If you don’t have a training program yet or would like a free copy of this program please click the image link below!
You can create a FREE Workout using amazing 3D Models using the 3D Muscle Model Workout Builder
1. What Is A Rep? How Many Should You Be Doing?
For the purpose of explaining sets, reps and rest periods we will use the “Squat” exercise as an example.
The Squat is a lower-body dominant exercise working most of your leg muscles in one single movement.
The squat starts in a standing position.
You drop your hips down between your legs as if sitting into an
Every time you go from the starting position, down into the bottom position and return back up to the original standing position you complete one repetition of the Squat exercise.
This is called a “Rep” for short.
“Reps” or “Repetitions” are then grouped into what are called “Sets“.
2. What Is A Rep And What Is A Set? How Many Should You Be Doing?
A single set is just a group of reps performed together.
In the “Ultimate Beginners Program,” you can see I have highlighted how many sets and reps you should be doing for this specific program.
Reps and sets are often written the same way on a training plan.
“4 x 8-10”
The first number indicates how many sets you should complete overall.
The second two numbers are a rep range.
On the ultimate beginners plan you can see the first exercise, the squat, is written with a recommendation of “4 x 8-10”.
This means you should perform 4 sets of squats.

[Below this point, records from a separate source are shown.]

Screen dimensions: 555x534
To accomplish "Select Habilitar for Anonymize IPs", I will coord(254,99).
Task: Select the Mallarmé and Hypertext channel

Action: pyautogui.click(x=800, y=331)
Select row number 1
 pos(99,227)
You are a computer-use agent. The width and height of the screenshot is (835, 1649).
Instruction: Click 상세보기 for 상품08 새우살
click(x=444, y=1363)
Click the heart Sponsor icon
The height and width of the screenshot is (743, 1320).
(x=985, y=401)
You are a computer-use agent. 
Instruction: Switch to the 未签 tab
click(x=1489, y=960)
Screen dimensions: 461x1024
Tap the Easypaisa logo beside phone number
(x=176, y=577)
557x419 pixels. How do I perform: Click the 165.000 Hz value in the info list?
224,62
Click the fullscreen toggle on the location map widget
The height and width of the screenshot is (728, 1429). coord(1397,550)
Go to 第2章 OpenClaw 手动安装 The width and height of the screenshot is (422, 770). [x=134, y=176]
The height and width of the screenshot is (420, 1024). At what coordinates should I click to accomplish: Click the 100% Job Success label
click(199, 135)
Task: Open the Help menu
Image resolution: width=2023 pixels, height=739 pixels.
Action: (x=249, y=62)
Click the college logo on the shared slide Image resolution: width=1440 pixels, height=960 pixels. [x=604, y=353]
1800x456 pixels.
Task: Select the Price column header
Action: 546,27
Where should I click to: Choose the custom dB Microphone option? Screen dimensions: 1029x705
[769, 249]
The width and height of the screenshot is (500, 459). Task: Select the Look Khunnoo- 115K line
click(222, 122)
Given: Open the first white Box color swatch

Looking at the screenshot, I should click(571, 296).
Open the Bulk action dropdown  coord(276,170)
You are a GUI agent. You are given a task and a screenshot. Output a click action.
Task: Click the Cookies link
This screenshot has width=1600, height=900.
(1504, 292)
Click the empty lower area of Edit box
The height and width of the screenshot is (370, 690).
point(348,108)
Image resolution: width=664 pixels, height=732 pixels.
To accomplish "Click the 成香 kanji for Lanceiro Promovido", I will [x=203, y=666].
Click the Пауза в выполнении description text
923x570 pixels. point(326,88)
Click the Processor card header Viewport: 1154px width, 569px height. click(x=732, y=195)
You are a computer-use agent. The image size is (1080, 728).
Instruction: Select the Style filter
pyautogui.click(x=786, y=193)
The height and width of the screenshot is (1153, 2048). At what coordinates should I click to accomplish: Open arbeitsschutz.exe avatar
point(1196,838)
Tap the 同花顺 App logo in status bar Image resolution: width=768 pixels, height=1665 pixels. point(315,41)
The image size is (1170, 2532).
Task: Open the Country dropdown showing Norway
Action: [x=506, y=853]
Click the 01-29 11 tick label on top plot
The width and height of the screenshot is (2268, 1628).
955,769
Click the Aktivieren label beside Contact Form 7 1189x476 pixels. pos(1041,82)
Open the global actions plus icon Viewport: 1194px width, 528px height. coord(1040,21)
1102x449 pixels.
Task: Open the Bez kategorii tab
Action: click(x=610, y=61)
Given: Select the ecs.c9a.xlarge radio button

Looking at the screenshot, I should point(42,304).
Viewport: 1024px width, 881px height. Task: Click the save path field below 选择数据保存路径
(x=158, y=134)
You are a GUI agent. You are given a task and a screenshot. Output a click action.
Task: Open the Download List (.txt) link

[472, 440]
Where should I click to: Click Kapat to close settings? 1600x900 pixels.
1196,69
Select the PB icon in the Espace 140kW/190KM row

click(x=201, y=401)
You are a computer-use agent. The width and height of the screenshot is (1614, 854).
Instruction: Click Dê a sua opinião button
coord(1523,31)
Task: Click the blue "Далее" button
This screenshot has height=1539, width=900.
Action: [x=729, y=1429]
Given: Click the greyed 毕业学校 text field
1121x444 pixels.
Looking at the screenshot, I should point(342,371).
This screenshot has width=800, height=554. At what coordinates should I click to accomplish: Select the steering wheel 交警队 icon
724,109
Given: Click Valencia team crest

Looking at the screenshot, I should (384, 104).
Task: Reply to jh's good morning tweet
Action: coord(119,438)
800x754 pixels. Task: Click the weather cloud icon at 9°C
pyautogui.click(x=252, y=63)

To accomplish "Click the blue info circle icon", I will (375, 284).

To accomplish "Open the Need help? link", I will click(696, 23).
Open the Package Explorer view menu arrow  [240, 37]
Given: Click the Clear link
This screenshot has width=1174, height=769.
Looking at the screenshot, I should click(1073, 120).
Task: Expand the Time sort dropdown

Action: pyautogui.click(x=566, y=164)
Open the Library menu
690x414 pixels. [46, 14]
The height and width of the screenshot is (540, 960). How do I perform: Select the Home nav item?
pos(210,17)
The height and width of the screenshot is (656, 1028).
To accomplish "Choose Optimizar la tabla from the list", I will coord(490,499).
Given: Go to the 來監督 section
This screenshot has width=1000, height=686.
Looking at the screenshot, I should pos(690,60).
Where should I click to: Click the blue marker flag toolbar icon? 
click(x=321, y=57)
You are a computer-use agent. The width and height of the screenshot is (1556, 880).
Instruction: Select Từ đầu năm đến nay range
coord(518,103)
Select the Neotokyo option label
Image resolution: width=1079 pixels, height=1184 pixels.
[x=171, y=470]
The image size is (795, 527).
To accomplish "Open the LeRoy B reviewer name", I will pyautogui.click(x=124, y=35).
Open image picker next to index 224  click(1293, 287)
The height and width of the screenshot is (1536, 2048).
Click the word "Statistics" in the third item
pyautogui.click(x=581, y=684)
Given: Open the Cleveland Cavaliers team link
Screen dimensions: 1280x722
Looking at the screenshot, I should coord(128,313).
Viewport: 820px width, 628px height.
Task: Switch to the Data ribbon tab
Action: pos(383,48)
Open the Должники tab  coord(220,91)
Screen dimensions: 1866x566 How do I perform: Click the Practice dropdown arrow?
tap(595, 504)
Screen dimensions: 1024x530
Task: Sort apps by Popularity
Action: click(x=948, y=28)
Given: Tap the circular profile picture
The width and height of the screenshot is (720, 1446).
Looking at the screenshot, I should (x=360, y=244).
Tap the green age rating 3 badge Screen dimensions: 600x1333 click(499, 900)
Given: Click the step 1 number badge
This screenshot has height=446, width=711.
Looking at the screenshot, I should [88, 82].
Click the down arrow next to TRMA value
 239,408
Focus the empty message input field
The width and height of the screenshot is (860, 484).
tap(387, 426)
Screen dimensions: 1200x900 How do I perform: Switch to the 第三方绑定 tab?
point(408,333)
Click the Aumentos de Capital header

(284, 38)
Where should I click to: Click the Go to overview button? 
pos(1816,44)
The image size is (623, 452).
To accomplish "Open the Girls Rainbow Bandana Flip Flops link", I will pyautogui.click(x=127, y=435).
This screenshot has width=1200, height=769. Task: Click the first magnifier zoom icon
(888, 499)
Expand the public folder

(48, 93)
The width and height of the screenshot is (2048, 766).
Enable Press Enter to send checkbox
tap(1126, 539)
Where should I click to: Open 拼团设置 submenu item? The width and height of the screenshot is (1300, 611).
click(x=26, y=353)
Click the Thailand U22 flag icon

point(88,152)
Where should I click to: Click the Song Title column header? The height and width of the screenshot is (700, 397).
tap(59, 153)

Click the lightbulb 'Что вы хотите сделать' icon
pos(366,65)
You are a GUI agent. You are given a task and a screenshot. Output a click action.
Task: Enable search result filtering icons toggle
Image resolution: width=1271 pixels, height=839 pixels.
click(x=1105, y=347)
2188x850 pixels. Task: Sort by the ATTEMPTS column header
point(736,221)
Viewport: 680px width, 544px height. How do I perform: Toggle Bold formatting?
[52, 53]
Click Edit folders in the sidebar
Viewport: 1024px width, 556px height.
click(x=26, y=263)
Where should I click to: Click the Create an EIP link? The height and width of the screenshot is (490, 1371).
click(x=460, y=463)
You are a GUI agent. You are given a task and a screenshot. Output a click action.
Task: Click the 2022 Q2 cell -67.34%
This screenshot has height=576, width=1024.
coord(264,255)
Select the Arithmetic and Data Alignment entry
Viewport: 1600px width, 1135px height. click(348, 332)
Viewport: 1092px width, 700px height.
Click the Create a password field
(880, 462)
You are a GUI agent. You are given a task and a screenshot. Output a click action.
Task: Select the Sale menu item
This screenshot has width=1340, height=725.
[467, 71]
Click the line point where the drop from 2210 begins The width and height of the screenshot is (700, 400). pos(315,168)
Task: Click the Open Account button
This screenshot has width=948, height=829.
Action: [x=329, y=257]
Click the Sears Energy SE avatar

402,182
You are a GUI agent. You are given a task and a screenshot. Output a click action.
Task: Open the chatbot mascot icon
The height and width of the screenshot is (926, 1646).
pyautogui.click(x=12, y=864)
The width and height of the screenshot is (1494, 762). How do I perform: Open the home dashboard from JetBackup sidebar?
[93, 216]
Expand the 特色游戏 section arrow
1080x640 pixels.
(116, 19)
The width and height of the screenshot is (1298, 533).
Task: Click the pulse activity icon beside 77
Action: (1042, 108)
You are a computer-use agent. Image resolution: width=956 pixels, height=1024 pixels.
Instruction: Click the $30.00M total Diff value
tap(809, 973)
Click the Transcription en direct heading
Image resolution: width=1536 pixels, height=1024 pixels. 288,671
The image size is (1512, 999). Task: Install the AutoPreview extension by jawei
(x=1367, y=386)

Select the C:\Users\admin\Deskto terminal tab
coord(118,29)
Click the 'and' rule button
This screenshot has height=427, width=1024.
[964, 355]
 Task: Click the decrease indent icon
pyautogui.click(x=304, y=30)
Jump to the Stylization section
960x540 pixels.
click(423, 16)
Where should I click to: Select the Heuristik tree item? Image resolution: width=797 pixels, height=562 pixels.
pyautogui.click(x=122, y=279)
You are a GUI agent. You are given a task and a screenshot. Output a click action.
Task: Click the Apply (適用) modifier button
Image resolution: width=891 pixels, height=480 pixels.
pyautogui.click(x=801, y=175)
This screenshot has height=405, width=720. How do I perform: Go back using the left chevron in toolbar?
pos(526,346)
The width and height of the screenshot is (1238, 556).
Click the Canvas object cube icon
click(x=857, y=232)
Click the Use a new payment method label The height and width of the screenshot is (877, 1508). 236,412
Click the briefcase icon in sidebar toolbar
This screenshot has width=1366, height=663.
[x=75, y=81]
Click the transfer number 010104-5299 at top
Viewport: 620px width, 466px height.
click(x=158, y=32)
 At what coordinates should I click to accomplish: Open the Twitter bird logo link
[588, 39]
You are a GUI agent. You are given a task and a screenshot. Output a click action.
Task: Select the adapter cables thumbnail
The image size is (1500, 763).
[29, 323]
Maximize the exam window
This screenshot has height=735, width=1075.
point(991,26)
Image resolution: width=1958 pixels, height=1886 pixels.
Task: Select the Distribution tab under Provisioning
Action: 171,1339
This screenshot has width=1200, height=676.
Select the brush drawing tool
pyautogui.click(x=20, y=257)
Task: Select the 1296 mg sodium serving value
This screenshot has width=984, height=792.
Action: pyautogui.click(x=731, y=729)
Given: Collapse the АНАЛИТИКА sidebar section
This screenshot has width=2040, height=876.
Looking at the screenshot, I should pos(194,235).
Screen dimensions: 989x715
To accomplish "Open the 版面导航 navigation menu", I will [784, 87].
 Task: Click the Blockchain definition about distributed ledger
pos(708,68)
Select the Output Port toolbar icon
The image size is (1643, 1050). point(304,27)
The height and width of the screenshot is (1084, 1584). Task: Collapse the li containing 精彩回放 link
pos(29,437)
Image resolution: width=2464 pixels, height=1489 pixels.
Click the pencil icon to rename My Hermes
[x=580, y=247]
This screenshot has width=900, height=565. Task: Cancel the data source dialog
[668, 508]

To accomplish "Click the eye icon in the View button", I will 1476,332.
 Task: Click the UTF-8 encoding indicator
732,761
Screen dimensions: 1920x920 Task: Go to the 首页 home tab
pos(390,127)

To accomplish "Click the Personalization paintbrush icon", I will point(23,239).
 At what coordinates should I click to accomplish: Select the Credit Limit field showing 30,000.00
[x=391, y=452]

In each set, you should perform somewhere between 8 and 10 reps (Individual Squats).
Below you will see some of the more popular combinations of sets and reps schemes you will find as you progress on your own fitness journey.
“10 x 10” which is of course 10 sets of 10 reps. This can also be referenced as “German Volume Training”.
“5 x 5”, which is a common rep and set scheme for a more strength training focus.
“3 x 10”, a common recommendation for full-body training programs.
Certain rep ranges can emphasise particular adaptations (benefits) of lifting weights. That is Strength, Hypertrophy, or Muscular Endurance.
You can gain all of the above benefits by training in any rep range, as long as you adhere to the number one most important principle of strength training, Progressive Overload.
For this reason, you will use “4 sets x 10 reps” in this beginners plan.
Not because there is anything magic about this combination.
But because it allows you to receive all the benefits of strength training while doing enough reps to master the technique of each exercise. Added Bonus: its super easy to easy to remember.
3. What The Fudge Is Progressive Overload?
It’s important to remember that there is no magic combination of rep and set schemes.
Rather, you should focus on finding the right number of sets and reps that allows you to continually lift more weight over time.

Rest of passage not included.